Big Land
Indah datang lebih pagi hari ini. Asti mengambil cuti sepanjang mungkin untuk menjaga ibundanya yang masih tidak sadarkan diri di rumah sakit.
Indah tampak sibuk. Dia menyusun semua dokumen-dokumen penting ke dalam lemari kaca di ruangannya. Mejanya bersih. Dia menatap semua barang-barang yang ada di ruangannya. Matanya berkaca-kaca.
Setelah memastikan ruangannya telah benar-benar rapi, dia memasukkan notebooknya ke dalam tas dan meninggalkan ruangannya.
Langkahnya terlihat menuju ruangan Direktur Utama.
Suasana yang tercipta tak lagi sama. Jika biasanya komunikasi di antara keduanya begitu cair dan hangat, kini berganti suasana mencekam.
Dimas yang selalu tampak berwibawa dan penuh kasih sayang pada Indah, kini menampakkan kegelisahan dan ketidakpercayaan diri.

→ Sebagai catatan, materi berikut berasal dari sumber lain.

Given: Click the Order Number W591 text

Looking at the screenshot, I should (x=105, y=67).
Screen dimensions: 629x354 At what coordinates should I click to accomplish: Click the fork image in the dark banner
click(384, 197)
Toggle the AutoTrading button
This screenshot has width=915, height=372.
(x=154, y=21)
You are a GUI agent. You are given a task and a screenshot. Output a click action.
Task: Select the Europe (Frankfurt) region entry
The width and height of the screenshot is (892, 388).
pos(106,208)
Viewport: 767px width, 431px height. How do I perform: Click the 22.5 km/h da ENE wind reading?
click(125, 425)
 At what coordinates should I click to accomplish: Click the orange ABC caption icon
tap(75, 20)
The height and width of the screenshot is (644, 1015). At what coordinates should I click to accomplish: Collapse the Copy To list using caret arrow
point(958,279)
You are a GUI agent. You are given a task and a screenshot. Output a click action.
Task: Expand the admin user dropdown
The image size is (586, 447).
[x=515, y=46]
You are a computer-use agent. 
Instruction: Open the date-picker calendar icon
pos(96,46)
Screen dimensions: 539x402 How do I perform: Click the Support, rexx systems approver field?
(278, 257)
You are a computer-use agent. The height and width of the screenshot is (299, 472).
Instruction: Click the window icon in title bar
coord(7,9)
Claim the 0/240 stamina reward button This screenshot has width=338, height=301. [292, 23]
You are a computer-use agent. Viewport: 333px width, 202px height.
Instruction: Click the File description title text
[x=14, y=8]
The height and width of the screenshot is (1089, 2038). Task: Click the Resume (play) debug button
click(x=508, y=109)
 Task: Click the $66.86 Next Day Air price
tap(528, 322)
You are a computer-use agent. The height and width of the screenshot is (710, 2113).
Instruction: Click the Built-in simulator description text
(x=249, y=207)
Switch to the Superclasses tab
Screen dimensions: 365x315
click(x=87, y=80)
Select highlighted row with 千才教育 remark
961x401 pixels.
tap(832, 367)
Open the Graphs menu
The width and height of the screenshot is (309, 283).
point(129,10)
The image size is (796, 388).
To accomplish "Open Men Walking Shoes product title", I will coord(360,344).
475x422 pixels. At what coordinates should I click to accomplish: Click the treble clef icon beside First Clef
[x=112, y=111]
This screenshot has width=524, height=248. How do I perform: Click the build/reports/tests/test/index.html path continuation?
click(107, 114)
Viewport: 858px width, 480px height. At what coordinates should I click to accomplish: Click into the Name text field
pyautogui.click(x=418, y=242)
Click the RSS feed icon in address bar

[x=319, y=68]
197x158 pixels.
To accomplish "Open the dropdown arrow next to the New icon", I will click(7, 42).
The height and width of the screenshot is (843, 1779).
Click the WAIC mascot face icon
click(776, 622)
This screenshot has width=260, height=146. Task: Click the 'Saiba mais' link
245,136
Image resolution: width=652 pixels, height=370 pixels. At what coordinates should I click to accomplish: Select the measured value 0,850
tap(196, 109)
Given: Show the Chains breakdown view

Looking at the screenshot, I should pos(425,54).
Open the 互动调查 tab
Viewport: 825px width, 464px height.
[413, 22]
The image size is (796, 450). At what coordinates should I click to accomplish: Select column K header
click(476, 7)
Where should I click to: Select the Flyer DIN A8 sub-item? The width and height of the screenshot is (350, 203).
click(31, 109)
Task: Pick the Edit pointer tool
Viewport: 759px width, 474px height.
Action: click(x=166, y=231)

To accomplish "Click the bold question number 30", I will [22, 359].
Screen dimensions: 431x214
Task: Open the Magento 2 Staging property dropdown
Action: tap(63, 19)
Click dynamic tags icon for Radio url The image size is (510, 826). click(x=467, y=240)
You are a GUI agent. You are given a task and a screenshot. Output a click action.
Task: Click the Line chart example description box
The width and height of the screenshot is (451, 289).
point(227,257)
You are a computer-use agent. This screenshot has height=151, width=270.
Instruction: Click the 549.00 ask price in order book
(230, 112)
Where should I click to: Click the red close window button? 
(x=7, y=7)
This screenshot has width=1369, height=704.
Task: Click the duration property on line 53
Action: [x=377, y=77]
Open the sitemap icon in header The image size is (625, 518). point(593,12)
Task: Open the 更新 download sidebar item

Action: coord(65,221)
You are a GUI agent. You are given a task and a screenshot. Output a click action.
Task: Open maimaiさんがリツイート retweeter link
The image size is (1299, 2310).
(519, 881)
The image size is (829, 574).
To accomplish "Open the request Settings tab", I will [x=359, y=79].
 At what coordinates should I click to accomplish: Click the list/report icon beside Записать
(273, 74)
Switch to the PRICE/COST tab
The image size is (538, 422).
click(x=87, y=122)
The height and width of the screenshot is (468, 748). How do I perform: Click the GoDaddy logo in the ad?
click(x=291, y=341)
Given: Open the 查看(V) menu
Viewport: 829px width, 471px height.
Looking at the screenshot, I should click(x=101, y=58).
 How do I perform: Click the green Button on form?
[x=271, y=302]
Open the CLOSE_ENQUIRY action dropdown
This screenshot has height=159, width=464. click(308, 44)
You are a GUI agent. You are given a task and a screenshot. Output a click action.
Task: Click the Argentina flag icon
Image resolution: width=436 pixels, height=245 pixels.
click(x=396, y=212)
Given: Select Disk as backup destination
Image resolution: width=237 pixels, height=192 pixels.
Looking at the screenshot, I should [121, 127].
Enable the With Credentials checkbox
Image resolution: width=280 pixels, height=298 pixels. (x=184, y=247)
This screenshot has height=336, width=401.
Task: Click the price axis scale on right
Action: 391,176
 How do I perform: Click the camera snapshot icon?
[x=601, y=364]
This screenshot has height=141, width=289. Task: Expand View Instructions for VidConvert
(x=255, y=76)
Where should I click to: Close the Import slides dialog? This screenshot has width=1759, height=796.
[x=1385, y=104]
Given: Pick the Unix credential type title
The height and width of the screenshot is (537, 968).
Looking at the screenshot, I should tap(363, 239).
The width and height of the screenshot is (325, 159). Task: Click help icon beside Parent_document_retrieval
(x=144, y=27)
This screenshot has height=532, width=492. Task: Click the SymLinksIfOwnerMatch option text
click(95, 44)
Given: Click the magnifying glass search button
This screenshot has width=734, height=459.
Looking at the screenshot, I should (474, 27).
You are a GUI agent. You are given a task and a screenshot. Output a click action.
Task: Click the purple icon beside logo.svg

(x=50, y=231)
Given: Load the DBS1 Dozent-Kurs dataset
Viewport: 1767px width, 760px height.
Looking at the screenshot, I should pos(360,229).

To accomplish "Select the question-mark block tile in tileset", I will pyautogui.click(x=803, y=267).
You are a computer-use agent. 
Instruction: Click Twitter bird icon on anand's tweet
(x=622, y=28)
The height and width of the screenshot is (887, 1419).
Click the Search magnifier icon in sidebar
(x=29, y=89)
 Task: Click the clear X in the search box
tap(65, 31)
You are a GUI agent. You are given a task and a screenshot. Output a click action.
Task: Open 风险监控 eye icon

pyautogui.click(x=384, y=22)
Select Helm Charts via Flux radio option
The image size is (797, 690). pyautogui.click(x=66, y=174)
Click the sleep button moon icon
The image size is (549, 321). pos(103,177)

“Saya mohon maaf sebelumnya, Pak, atas kelancangan saya ini. Akhir-akhir ini, saya mendengar begitu banyak cerita, begitu banyak berita, yang membuat saya semakin tidak mengerti tempat saya berpijak saat ini.
“Tanpa mengurangi hormat saya. Dengan tetap mengedepankan praduga tak bersalah, saya hanya ingin mendengar kebenaran itu. Saya sulit menemukan fakta saat semua informasi, hanya saya dapatkan dari mereka yang tidak terlibat langsung dalam peristiwa pembangunan Dream Mega Mall,” tutur Indah, matanya menahan tangis.
Rasa hormat dan kedekatan emosional yang selama ini tumbuh dalam kebersamaannya dengan Dimas, seakan membuat lidahnya begitu berat menyatakan isi hatinya.
Dimas menarik napas panjang. Mengembuskannya dengan kuat, berusaha menenangkan diri saat semua tabir kejadian masa lalu, harus benar-benar terungkap saat ini.
“Baik Indah…,” tuturnya, terdengar berat.
“Pada pembangunan Dream Mega Mall, saya menjabat pimpinan proyek. Salah satu proyek terbesar kami di tahun 1991. Proyek yang melibatkan beberapa perusahaan. Kami tergabung dalam konsersium Menara Langit.”
Dimas mengambil jeda. Kembali menatap Indah, nanar.
“Perusahaan yang tergabung saat itu, Big Land, Angkasa Group dan beberapa perusahaan lainnya. Namun dalam pembangunannya terjadi musibah yang juga kami tidak inginkan,” sambung Dimas.
“Tidak diinginkan? Sedangkan korban jiwa nyaris seluruh penduduk kampung bawah?” sela Indah. Nada suaranya mulai meninggi.
“Izinkan saya menjelaskan…,” pinta Dimas.
Indah kembali diam.
“Kejadian kebakaran perkampungan bawah, tidak disengaja.”
Dimas kembali mengambil jeda.
Kemudian melanjutkan, “Ya, saat itu, Menara Langit sulit mendapatkan izin dari seluruh penduduk kampung bawah untuk melepas tanahnya sebagai lahan Dream Mega Mall. Tapi kami tidak pernah merencanakan melakukan pembakaran untuk menyelesaikannya.
"Saat melakukan beberapa instalasi pada pondasi awal bangunan di lahan yang sudah kami kuasai, terjadi gangguan jaringan listrik yang menyebabkan salah satu mesin kami meledak.”
Indah menghela napas panjang.
“Ceritanya mengapa terdengar begitu berbeda dengan rumor yang berkembang Pak?” ujar Indah, kebingungan.
“Ya terkadang yang menarik untuk menjadi bahan berita adalah hal-hal di luar konteks. Tapi itulah kenyataannya. Penyebab utama kebakaran yang melanda perkampungan bawah. Benar-benar kejadian itu, di luar kendali kami.”
Hening.
“Bagaimanapun peristiwa ini terjadi, orangtua saya dan ratusan anak lainnya, juga kehilangan orangtua. Saya tidak percaya, saya bekerja pada orang-orang yang membunuh orangtua saya!” ungkap Indah, suaranya bergetar.
“Indah, kami benar-benar sangat menyesali peristiwa itu.”